Report every line of the data where the string "computer" appears.

[THE INPUT Boundary: Start]

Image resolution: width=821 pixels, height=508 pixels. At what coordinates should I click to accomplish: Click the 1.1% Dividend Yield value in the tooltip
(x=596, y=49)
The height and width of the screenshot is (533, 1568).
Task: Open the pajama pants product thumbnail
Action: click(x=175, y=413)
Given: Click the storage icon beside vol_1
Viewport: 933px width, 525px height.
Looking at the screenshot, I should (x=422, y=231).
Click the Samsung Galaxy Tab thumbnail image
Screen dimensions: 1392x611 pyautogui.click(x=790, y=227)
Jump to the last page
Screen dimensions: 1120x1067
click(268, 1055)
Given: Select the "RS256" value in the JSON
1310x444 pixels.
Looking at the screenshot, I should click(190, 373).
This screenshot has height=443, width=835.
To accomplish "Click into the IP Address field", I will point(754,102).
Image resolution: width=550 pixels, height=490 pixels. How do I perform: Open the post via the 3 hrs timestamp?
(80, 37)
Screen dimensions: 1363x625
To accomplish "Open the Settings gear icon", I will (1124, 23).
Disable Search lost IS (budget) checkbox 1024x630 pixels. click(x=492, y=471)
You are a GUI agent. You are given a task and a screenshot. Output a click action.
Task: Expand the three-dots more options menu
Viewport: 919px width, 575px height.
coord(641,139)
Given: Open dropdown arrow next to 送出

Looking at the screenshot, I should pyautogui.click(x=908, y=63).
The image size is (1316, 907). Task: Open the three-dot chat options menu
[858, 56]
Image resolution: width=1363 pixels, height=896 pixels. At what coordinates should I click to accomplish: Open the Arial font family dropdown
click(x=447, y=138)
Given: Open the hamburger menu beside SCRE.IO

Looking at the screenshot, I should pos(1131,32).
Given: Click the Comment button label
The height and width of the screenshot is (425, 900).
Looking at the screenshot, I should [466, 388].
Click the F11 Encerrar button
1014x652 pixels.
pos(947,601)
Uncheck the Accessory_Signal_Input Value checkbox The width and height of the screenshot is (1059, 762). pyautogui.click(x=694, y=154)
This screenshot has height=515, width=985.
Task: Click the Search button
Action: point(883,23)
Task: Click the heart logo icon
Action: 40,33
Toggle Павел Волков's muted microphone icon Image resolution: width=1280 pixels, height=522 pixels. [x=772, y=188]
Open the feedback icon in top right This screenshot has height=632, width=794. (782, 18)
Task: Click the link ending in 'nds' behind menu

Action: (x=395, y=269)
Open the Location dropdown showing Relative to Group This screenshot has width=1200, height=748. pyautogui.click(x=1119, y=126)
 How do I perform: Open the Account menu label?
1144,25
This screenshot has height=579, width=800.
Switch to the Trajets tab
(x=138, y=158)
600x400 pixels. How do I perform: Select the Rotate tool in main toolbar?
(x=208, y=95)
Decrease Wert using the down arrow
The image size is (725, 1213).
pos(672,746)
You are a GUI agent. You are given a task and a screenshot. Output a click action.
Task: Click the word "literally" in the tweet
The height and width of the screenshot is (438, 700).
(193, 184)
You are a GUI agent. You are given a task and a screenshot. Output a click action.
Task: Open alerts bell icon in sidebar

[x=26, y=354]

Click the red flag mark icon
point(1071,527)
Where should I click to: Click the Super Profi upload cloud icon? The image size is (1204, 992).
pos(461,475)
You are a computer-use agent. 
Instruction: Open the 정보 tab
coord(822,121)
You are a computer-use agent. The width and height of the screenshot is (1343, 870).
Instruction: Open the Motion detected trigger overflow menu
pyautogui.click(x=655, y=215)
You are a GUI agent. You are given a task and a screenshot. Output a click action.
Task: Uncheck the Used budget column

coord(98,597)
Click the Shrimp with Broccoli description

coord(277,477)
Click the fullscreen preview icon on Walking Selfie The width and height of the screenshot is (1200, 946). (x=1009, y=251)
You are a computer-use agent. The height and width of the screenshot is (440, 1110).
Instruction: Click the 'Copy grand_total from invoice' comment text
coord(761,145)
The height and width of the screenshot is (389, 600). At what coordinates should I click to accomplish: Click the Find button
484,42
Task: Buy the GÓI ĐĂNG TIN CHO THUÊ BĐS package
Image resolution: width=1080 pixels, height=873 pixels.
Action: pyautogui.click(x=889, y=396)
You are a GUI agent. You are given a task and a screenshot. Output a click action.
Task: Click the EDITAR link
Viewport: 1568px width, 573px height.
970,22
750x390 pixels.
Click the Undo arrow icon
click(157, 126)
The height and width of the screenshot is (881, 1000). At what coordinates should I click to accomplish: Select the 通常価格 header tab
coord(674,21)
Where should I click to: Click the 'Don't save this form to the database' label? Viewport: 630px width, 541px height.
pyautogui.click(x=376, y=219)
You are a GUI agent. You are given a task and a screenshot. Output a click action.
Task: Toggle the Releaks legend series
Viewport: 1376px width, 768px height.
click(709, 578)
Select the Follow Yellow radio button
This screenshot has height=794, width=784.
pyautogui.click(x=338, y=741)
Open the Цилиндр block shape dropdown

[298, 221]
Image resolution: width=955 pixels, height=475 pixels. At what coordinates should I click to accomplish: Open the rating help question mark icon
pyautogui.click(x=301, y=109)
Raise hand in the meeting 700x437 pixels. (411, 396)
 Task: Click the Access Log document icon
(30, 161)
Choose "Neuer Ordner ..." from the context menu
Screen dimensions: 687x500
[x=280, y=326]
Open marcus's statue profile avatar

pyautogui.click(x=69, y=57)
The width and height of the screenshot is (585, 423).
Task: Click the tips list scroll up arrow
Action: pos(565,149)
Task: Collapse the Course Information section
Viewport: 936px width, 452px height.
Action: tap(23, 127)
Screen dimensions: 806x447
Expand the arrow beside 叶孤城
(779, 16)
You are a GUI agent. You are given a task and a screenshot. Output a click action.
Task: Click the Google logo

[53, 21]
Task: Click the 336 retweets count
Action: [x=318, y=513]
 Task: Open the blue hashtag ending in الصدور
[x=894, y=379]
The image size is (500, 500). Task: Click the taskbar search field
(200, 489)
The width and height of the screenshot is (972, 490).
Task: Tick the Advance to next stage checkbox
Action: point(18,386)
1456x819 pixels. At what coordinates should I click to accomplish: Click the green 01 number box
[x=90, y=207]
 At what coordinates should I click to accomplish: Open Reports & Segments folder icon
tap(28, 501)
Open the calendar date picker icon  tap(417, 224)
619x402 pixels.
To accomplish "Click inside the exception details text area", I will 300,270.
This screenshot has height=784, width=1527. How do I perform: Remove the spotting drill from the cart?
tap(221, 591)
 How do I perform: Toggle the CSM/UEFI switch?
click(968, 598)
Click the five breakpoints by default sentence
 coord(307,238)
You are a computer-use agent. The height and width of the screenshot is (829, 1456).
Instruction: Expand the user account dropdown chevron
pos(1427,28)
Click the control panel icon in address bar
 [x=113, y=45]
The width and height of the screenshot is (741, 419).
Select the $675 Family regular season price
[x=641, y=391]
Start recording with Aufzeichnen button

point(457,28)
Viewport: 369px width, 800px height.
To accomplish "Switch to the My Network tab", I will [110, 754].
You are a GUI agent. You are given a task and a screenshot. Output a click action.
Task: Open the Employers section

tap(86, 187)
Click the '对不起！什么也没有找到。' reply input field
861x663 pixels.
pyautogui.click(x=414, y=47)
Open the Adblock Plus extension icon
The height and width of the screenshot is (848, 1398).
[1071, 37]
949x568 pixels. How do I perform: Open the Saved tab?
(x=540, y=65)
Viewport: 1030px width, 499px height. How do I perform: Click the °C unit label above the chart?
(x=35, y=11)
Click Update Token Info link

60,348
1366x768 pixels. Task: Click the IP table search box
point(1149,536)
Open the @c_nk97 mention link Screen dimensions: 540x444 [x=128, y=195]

[THE INPUT Boundary: End]

* **SOLUTION FOR THIS PROBLEM**
You are a computer-use agent. 
You are a computer-use agent. The width and height of the screenshot is (1343, 870).
You are a computer-use agent. The height and width of the screenshot is (440, 1110).
You are a computer-use agent. The height and width of the screenshot is (829, 1456).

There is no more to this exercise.